*Study questions*.
**a)** In the description of the PIER method, what overall residue-level precision did PIER achieve at the 50% recall threshold?
**b)** List every interface type in the benchmark described in the PIER method description, with the number given for each.
**c)** Continue the description of the PIER interface-prediction method after its last sentence.

PIER Protein IntErface Recognition  


Recent advances in structural proteomics call for development of fast and reliable automatic methods for prediction of functional surfaces of proteins with known three-dimensional structure, including binding sites for known and unknown protein partners as well as oligomerization interfaces. Despite significant progress the problem is still far from being solved. Most existing methods rely, at least partially, on evolutionary information from multiple sequence alignments (MSA) projected on protein surface. The common drawback of such methods is their limited applicability to the proteins with a sparse set of sequential homologs, as well as inability to detect interfaces in evolutionary variable regions.

In this study, we developed an improved method for predicting interfaces from a single protein structure, that is based on local statistical properties of the protein surface derived at the level of atomic groups. The proposed Protein IntErface Recognition method (PIER) achieved the overall precision of 60% at the recall threshold of 50% at the residue level on a diverse benchmark of 490 homodimeric, 62 heterodimeric and 196 transient interfaces (compared to 25% precision at 50% recall expected from random residue function assignment). For 70% of proteins in the benchmark the binding patch residues were successfully detected with precision exceeding 50% at 50% recall.

*Data under study*.
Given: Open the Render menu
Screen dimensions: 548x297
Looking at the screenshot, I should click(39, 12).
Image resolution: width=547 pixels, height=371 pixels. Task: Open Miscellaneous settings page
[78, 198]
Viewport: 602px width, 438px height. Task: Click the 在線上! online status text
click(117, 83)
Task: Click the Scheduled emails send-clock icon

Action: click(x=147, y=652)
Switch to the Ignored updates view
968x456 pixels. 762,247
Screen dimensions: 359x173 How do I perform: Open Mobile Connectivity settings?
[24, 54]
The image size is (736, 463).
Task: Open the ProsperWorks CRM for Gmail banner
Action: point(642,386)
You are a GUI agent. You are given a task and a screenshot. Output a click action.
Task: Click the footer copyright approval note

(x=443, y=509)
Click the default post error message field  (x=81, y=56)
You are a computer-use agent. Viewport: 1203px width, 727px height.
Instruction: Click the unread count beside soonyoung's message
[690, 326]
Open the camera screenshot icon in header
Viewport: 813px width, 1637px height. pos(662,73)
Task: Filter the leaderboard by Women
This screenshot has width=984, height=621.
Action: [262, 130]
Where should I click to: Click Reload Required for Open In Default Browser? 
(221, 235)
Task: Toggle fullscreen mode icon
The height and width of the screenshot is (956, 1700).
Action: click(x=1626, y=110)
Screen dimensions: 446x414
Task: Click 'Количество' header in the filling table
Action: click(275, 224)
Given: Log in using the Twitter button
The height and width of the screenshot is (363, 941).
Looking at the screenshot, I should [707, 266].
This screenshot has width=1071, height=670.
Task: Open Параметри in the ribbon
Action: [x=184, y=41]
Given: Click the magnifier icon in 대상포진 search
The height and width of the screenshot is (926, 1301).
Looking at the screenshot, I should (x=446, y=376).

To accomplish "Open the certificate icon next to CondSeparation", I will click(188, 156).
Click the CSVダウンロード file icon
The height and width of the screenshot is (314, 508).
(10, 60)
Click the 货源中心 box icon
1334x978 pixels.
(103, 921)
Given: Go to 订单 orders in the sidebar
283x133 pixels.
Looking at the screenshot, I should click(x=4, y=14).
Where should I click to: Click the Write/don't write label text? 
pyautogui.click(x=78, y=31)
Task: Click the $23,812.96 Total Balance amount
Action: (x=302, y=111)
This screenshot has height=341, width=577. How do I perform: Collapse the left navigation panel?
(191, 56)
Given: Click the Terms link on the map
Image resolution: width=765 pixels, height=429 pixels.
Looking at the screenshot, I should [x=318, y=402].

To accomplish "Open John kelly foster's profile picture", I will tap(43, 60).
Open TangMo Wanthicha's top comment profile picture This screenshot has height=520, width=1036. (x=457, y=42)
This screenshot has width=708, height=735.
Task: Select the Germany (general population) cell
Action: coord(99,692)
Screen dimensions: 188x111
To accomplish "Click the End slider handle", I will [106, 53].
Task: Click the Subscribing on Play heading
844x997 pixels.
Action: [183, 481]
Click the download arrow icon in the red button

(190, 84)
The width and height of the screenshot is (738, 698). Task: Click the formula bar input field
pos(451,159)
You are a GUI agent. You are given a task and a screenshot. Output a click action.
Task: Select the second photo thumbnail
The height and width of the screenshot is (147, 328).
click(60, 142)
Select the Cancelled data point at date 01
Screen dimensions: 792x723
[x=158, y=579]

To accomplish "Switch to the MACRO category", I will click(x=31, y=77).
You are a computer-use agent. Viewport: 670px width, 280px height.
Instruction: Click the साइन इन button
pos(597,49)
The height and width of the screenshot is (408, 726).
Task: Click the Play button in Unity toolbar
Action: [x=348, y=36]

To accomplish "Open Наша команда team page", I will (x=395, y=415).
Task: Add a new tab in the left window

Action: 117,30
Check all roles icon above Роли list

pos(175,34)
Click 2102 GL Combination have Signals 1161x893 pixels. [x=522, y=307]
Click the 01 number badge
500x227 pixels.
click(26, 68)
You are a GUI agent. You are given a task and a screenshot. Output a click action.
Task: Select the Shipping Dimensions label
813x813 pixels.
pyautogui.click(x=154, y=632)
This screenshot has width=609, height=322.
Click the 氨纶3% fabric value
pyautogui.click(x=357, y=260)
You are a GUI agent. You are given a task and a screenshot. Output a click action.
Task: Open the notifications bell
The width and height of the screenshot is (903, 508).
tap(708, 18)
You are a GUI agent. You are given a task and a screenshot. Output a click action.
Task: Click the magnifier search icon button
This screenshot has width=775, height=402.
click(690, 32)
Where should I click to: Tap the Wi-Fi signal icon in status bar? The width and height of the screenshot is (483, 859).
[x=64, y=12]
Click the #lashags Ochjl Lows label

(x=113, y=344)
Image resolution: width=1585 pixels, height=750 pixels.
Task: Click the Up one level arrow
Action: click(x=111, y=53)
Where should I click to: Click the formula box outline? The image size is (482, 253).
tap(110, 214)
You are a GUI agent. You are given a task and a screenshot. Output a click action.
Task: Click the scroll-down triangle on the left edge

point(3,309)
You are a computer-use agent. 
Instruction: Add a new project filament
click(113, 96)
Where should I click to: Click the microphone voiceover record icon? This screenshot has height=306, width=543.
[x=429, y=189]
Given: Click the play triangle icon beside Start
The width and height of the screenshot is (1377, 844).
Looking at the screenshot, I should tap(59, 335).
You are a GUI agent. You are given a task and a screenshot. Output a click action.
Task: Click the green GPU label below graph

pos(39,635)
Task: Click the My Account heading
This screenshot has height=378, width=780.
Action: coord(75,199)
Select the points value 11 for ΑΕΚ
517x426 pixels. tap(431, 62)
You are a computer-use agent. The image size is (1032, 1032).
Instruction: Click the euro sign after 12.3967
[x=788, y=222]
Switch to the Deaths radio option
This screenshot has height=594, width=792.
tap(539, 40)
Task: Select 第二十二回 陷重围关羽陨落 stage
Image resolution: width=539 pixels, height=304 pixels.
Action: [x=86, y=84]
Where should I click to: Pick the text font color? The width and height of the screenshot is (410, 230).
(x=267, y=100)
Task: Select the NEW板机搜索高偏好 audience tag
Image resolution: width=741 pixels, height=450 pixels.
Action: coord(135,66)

*Responses to the tasks*.
**a)** 60%

**b)**
- Homodimeric: 490
- Heterodimeric: 62
- Transient: 196

**c)**
We demonstrated that adding the evolutionary conservation signal only marginally influenced the overall prediction performance on the benchmark; moreover, for certain classes of proteins, using this signal actually resulted in a deteriorated prediction. Thorough benchmarking using other datasets from literature showed that PIER yielded improved performance as compared to several alignment-free or alignment-dependent predictions.

The accuracy, efficiency, and dependence on structure alone make PIER a suitable tool for automated high-throughput annotation of protein structures emerging from structural proteomics projects. This work is supported by NIH grant 5-R01-GM071872-02.